Sixty pediatric patients were enrolled. All the patients underwent their planned surgical procedure and received their allocated mode of anesthesia. No assigned patients dropped out of the study (Fig. 1). Clinical characteristics, demographic data, and duration and type of surgery were comparable between the two groups (Table 1). Baseline HR and MBP measurements were comparable between the groups. HR and MBP were significantly different between the groups at almost all of the time intervals throughout surgery (Figs. 2 and 3). Group C patients showed a significant rise in HR (6–20%) (P < 0.005) from the corresponding baseline value nearly throughout the surgery (Fig. 2).
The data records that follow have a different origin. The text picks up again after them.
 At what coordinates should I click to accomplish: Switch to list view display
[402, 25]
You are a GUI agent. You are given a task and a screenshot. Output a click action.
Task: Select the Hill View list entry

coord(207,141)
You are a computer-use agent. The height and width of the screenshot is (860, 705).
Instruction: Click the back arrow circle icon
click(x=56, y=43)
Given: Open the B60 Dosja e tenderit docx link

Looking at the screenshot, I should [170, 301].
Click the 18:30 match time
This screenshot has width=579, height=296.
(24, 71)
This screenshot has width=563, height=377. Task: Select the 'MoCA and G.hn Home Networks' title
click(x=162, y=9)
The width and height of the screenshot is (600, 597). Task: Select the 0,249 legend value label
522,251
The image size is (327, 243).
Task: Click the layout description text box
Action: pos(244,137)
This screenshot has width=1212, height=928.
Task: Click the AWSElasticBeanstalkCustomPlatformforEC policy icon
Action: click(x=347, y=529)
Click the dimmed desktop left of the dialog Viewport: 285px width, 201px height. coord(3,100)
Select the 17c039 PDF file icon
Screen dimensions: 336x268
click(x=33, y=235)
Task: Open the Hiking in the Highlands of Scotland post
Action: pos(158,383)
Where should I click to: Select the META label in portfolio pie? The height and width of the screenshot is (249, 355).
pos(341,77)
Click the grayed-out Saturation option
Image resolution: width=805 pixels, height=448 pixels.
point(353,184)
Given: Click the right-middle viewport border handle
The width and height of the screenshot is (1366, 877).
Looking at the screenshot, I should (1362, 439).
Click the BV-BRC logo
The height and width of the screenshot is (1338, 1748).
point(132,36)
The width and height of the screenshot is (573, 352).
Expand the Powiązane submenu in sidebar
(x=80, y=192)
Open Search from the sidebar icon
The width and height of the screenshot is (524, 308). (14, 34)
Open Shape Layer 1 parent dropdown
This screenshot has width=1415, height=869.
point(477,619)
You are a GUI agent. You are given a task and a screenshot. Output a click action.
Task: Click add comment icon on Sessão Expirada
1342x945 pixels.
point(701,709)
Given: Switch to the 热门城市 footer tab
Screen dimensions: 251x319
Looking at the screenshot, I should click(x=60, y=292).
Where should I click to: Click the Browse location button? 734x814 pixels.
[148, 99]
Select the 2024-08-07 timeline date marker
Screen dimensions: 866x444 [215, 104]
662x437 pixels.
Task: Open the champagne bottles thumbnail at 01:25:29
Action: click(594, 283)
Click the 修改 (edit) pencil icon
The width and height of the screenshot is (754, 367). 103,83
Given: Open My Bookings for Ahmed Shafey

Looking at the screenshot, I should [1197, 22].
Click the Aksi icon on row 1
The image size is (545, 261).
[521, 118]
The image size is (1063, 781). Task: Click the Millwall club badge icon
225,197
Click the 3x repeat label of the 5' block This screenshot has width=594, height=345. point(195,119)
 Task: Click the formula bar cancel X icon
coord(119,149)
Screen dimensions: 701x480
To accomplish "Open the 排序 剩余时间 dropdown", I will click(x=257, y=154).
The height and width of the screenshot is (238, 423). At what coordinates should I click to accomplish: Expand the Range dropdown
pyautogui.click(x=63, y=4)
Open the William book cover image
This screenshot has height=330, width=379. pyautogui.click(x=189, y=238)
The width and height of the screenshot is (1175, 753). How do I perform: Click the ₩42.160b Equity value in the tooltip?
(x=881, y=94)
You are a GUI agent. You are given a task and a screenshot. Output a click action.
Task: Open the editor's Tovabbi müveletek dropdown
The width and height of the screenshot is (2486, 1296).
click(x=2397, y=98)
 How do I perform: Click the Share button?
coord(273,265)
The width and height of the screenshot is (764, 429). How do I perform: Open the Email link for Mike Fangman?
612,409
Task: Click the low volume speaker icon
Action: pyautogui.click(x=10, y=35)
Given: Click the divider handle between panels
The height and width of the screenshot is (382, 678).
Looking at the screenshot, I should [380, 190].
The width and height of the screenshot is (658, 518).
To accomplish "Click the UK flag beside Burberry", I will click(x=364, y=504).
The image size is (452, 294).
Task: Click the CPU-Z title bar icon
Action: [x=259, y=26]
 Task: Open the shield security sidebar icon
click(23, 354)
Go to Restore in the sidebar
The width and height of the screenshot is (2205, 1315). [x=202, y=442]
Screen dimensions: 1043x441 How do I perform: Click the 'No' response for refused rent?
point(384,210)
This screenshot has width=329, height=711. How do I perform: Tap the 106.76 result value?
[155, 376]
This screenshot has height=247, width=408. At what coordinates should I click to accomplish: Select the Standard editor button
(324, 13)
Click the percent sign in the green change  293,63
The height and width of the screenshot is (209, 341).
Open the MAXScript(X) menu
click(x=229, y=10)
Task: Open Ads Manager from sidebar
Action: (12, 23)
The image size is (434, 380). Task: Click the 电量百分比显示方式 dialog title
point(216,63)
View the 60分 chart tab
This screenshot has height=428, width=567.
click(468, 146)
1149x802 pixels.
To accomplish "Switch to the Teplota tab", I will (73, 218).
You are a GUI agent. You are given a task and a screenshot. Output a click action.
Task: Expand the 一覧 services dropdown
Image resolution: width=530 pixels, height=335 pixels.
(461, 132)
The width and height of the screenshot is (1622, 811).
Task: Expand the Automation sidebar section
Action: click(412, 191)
By contrast, Group D patients had a lower HR compared to its baseline value, which was not significant at any time point, except T10 and in the PACU, where it was significant but within age-acceptable limits (Fig. 2). Group C patients showed a significant rise in MBP from baseline until extubation (T12) (P = 0.015, Fig. 3). In Group D, MBP was comparable with its corresponding baseline value at all of the time points (Fig. 3). Two patients in the dexmedetomidine group developed bradycardia and hypotension intraoperatively, which was managed by stopping the dexmedetomidine infusion, infusing fluids, and injecting 0.01 mg/kg atropine. The dexmedetomidine infusion was resumed after treating the bradycardia. No vasopressors were required to treat hypotension. SpO2, ETCO2, temperature, blood loss, and urine output were comparable between the groups.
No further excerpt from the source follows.